Instructions to follow: Your reply should be an exact copy of the lines from the one that holds "Click the dropdown list scrollbar" to the end of the data below.

Records supplied:
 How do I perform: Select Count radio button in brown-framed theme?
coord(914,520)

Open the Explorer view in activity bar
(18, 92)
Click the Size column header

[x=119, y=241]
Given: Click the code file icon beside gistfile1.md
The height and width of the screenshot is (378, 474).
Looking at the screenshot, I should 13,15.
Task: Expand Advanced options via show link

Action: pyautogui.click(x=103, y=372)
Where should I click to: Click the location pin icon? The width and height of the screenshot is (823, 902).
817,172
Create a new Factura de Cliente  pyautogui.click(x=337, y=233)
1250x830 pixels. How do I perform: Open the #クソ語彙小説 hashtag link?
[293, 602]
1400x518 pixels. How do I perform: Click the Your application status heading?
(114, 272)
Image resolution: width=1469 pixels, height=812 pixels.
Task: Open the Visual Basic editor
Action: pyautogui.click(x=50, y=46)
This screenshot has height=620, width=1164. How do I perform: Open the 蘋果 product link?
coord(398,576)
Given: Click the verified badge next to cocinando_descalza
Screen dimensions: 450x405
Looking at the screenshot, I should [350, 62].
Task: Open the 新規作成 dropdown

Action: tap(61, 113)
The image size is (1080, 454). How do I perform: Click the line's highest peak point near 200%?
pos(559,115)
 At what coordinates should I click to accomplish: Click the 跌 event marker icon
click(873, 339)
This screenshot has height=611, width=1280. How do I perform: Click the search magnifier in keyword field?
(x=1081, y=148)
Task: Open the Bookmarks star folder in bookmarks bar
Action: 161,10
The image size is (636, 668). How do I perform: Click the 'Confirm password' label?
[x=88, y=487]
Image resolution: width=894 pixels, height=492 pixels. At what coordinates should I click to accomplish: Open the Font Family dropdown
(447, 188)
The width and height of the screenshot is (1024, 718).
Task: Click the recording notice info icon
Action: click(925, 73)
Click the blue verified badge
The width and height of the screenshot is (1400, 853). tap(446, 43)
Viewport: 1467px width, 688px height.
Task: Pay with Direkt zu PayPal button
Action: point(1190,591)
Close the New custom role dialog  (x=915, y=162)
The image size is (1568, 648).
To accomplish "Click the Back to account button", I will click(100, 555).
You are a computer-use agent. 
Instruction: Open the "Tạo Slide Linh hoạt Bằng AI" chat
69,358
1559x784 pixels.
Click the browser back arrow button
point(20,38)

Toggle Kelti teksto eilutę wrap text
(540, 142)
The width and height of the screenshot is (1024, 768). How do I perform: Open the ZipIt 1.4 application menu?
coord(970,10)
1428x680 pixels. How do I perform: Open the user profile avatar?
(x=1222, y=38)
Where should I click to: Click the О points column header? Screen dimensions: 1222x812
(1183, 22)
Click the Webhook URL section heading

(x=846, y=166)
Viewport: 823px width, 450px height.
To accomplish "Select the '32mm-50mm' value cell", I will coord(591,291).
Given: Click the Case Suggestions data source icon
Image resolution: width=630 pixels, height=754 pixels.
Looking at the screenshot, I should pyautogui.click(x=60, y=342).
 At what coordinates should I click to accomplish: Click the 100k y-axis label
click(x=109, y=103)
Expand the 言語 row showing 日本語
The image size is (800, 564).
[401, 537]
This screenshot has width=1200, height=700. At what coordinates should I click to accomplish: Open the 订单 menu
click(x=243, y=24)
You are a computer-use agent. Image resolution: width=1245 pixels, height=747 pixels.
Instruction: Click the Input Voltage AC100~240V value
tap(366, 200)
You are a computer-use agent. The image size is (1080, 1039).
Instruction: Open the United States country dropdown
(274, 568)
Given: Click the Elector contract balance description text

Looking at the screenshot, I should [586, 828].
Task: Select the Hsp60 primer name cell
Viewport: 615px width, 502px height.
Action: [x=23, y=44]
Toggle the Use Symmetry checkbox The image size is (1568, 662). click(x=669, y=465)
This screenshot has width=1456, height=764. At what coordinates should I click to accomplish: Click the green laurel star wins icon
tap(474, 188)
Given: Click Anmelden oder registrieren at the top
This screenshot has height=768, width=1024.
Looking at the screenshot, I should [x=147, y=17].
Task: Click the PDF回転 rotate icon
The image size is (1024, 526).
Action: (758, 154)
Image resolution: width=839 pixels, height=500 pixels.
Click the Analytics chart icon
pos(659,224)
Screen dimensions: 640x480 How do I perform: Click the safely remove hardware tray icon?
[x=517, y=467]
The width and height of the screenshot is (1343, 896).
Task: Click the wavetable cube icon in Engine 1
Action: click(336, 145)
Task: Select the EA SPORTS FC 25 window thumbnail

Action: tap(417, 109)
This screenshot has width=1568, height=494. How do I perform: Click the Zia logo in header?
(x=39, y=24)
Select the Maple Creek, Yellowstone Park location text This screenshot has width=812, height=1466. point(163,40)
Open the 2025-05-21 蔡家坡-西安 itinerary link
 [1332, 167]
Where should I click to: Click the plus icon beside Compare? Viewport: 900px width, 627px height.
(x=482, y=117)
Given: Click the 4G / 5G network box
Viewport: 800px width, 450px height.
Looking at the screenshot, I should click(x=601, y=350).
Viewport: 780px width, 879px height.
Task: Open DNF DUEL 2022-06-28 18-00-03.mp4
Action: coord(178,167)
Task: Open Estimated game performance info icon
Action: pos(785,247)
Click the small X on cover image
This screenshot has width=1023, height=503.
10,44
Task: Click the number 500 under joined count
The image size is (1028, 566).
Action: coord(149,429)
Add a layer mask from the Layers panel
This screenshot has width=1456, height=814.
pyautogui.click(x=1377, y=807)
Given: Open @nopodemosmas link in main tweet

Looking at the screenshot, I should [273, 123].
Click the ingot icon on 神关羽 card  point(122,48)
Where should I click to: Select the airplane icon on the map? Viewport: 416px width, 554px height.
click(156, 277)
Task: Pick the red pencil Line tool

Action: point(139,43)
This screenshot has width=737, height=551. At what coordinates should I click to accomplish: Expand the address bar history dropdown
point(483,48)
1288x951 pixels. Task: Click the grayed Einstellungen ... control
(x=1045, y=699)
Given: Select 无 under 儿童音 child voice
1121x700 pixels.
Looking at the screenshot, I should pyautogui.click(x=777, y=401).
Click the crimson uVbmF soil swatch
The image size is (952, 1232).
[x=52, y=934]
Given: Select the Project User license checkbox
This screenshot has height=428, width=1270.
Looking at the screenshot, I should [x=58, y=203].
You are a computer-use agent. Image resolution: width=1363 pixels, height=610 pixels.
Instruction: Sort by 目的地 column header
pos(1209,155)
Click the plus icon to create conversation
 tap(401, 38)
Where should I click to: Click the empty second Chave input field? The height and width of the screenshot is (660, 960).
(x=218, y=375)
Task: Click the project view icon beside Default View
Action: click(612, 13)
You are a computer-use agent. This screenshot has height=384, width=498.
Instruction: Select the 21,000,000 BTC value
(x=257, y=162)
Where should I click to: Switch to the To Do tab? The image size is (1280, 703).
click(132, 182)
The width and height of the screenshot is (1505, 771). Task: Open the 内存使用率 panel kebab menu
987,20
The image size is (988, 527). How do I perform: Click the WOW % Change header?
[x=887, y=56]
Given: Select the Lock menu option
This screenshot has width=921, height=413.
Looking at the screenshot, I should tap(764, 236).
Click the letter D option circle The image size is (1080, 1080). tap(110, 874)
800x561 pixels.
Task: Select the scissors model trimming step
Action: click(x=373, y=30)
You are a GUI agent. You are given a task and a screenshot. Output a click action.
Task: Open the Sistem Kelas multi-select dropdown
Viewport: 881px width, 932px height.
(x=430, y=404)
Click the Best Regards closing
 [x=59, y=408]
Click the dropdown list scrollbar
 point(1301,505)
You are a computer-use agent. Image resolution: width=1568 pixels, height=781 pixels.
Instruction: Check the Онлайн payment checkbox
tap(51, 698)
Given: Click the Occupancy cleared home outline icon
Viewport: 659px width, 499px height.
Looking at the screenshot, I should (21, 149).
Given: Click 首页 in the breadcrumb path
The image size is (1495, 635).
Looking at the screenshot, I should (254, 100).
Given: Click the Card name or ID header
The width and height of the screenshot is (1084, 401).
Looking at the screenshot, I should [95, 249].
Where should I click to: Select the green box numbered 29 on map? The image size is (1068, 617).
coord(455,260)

Solution for this task:
Click the dropdown list scrollbar
 point(1301,505)
You are a computer-use agent. Image resolution: width=1568 pixels, height=781 pixels.
Instruction: Check the Онлайн payment checkbox
tap(51, 698)
Given: Click the Occupancy cleared home outline icon
Viewport: 659px width, 499px height.
Looking at the screenshot, I should (21, 149).
Given: Click 首页 in the breadcrumb path
The image size is (1495, 635).
Looking at the screenshot, I should (254, 100).
Given: Click the Card name or ID header
The width and height of the screenshot is (1084, 401).
Looking at the screenshot, I should [95, 249].
Where should I click to: Select the green box numbered 29 on map? The image size is (1068, 617).
coord(455,260)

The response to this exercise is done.